The reason Go annoys people is the unforced errors. Sure, it gets a lot right. But what it gets wrong had solutions long before Go existed and those solutions were wilfully ignored.
Which would interfere with Go's philosophy that zero should be a valid (usable) state for types. What would be the default value of a reference type without nil?
> separate goroutine address spaces
This is not trivial to implement. The only way I can think of is to start each goroutine in a new process, which brings along other downsides - everything must be copied, cannot pass file/socket handlers between goroutines, etc. Doesn't seem to be worth it.
> crash the process on unhandled panic in any goroutine
Go does crash the process on unhandled panic in any goroutine:
# main.go
package main
func main() {
go func() {
panic("hehe")
}()
for {
}
}
# go run main.go
panic: hehe
goroutine 5 [running]:
main.main.func1()
/[...]/main.go:5 +0x27
created by main.main
/[...]/main.go:4 +0x25
exit status 2
> The reason Go annoys people is the unforced errors.This is the criticism I've also had, and raised an issue on GitHub. Unfortunately, it's impossible to fix this without breaking backwards compatibility.

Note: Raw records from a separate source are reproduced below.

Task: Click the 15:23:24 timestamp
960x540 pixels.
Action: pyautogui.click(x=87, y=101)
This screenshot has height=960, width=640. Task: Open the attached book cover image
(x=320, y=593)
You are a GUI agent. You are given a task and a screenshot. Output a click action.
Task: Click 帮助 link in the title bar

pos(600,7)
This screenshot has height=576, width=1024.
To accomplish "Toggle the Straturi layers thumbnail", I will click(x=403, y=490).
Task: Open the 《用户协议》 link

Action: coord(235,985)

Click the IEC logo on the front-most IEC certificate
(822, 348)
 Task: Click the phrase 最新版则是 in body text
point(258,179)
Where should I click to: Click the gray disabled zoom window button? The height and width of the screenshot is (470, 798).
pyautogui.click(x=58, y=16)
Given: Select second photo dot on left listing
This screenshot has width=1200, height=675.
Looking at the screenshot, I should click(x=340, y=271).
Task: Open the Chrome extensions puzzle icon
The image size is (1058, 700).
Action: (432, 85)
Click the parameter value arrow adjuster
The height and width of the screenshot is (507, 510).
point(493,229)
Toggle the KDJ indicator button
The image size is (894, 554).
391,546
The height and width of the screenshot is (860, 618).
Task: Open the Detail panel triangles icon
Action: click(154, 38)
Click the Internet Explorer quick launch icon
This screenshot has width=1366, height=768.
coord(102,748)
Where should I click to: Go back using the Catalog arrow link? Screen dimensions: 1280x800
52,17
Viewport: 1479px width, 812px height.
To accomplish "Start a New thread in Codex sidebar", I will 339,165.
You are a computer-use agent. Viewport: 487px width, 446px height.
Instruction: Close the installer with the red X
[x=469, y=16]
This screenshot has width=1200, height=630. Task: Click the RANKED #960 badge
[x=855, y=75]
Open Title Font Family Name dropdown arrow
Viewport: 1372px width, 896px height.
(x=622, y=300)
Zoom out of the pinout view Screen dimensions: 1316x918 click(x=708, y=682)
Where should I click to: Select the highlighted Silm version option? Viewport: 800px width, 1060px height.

> But what it gets wrong had solutions long before Go existed and those solutions were wilfully ignored.
They were wilfully ignored, but only because the tradeoffs didn't seem worth it at the moment. You make it sound bad, as if Go devs were simply high on crack and knew what they doing was wrong, but did it anyways, when in reality it's more of a case of those "solutions" not being compatible with the goals of the language, or simply nobody coming up with an elegant way to incorporate it.
... but nil is not actually a usable reference. You can't do anything with it that you can do with a real reference.
The whole zero values for every type might seem neat philosophically, but never struck me as sensible.
Separate address spaces are trivial when you have a runtime, just look at Erlang.
Go could’ve also copied Erlang’s supervision trees to ensure safe and bounded goroutine lifetime.
For all their impressive achievements, Go’s creators suffer from extreme NIH syndrome. Just look at Plan 9.
Erlang's "address space isolation" is not real address space isolation, only semantic. Erlang "processes" are all still in the same address space, but the language semantics doesn't allow them to interfere with one another.
You can implement bounded goroutine lifetime by using sync.WaitGroup and other constructs for coordinating goroutines. Go just doesn't force you to.
> Go’s creators suffer from extreme NIH syndrome. Just look at Plan 9.
This is just bad faith arguing. Plan 9 was revolutionary in many ways, and brushing it off as just NIH makes me think you don't understand or recognize its achievements.